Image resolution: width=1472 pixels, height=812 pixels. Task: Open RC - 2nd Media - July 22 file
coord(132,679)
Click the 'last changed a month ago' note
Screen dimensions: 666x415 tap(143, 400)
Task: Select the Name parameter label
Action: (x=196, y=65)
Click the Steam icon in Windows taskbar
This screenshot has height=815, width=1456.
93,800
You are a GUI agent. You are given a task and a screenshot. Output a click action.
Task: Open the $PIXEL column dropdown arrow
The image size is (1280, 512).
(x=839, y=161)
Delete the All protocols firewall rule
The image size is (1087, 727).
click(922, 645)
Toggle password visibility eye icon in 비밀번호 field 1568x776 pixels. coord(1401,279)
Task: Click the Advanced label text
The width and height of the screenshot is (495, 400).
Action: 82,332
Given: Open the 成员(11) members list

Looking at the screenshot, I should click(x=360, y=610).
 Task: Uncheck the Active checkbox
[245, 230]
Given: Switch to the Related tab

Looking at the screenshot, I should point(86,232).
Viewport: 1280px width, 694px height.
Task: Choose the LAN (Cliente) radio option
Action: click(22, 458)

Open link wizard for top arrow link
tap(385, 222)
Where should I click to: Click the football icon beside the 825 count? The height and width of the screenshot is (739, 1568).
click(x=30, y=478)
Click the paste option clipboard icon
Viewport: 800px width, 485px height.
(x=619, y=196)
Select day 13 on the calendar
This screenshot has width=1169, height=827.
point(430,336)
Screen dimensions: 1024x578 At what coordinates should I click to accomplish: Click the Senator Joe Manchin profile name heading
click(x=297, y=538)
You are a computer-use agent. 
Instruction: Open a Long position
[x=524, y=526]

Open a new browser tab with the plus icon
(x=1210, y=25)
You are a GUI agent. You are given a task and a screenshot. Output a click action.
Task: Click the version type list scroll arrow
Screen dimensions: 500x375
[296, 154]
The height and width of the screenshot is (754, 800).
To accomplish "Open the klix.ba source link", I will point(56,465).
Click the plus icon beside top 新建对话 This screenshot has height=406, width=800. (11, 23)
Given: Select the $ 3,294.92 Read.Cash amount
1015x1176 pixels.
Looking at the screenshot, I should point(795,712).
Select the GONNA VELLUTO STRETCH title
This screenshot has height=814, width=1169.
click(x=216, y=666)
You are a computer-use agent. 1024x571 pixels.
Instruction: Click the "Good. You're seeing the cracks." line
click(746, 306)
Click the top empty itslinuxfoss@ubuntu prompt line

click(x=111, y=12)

### ABOUT THIS TASK
Go through the data and copy each line exactly as it reads.

### RESULT
Image resolution: width=1472 pixels, height=812 pixels. Task: Open RC - 2nd Media - July 22 file
coord(132,679)
Click the 'last changed a month ago' note
Screen dimensions: 666x415 tap(143, 400)
Task: Select the Name parameter label
Action: (x=196, y=65)
Click the Steam icon in Windows taskbar
This screenshot has height=815, width=1456.
93,800
You are a GUI agent. You are given a task and a screenshot. Output a click action.
Task: Open the $PIXEL column dropdown arrow
The image size is (1280, 512).
(x=839, y=161)
Delete the All protocols firewall rule
The image size is (1087, 727).
click(922, 645)
Toggle password visibility eye icon in 비밀번호 field 1568x776 pixels. coord(1401,279)
Task: Click the Advanced label text
The width and height of the screenshot is (495, 400).
Action: 82,332
Given: Open the 成员(11) members list

Looking at the screenshot, I should click(x=360, y=610).
 Task: Uncheck the Active checkbox
[245, 230]
Given: Switch to the Related tab

Looking at the screenshot, I should point(86,232).
Viewport: 1280px width, 694px height.
Task: Choose the LAN (Cliente) radio option
Action: click(22, 458)

Open link wizard for top arrow link
tap(385, 222)
Where should I click to: Click the football icon beside the 825 count? The height and width of the screenshot is (739, 1568).
click(x=30, y=478)
Click the paste option clipboard icon
Viewport: 800px width, 485px height.
(x=619, y=196)
Select day 13 on the calendar
This screenshot has width=1169, height=827.
point(430,336)
Screen dimensions: 1024x578 At what coordinates should I click to accomplish: Click the Senator Joe Manchin profile name heading
click(x=297, y=538)
You are a computer-use agent. 
Instruction: Open a Long position
[x=524, y=526]

Open a new browser tab with the plus icon
(x=1210, y=25)
You are a GUI agent. You are given a task and a screenshot. Output a click action.
Task: Click the version type list scroll arrow
Screen dimensions: 500x375
[296, 154]
The height and width of the screenshot is (754, 800).
To accomplish "Open the klix.ba source link", I will point(56,465).
Click the plus icon beside top 新建对话 This screenshot has height=406, width=800. (11, 23)
Given: Select the $ 3,294.92 Read.Cash amount
1015x1176 pixels.
Looking at the screenshot, I should point(795,712).
Select the GONNA VELLUTO STRETCH title
This screenshot has height=814, width=1169.
click(x=216, y=666)
You are a computer-use agent. 1024x571 pixels.
Instruction: Click the "Good. You're seeing the cracks." line
click(746, 306)
Click the top empty itslinuxfoss@ubuntu prompt line

click(x=111, y=12)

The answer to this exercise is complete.